THE REQUEST
Return, word for word, the lines of the items below that run from the line with "Viewport: 893px width, 1015px height." up to and including the final line of the items.

[Begin DATA FOR PROCESSING]

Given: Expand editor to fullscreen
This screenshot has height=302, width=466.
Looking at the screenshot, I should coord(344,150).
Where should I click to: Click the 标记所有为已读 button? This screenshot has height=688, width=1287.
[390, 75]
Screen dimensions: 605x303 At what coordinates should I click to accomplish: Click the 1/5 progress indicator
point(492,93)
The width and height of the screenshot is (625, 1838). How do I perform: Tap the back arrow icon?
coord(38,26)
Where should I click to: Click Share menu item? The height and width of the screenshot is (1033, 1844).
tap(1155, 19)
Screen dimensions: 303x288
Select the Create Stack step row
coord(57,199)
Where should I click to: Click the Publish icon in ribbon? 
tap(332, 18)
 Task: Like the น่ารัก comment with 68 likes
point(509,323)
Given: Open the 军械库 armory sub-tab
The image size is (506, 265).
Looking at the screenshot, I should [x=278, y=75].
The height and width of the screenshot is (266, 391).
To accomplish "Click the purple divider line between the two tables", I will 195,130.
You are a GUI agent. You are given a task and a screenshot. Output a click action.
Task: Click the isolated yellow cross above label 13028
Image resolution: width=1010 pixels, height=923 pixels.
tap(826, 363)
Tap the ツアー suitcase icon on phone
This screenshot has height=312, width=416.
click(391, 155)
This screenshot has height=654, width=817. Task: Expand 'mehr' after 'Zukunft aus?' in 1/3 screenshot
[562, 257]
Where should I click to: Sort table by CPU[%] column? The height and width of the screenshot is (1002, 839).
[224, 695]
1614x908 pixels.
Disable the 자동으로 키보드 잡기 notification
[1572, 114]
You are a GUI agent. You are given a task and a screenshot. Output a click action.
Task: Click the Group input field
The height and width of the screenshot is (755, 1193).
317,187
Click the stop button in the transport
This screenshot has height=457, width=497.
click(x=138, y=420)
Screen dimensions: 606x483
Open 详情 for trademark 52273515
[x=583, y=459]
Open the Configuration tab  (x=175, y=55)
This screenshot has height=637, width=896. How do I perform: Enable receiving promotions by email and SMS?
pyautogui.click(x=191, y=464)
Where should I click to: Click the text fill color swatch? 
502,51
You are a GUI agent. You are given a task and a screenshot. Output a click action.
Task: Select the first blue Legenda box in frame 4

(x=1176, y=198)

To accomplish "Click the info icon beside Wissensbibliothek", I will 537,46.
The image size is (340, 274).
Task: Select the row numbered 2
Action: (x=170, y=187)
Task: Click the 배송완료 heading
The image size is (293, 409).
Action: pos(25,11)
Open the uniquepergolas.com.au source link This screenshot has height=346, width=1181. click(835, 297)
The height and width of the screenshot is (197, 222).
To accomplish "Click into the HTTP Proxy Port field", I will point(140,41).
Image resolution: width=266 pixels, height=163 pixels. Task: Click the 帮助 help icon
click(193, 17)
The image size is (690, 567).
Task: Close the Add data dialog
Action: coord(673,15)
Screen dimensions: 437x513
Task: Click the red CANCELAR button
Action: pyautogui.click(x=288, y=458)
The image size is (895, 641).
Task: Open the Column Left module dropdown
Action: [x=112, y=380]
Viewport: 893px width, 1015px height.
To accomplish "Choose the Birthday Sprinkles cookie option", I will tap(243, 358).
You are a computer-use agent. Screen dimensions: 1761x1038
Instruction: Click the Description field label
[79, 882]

[End DATA FOR PROCESSING]

COMPLETED EXERCISE
Viewport: 893px width, 1015px height.
To accomplish "Choose the Birthday Sprinkles cookie option", I will tap(243, 358).
You are a computer-use agent. Screen dimensions: 1761x1038
Instruction: Click the Description field label
[79, 882]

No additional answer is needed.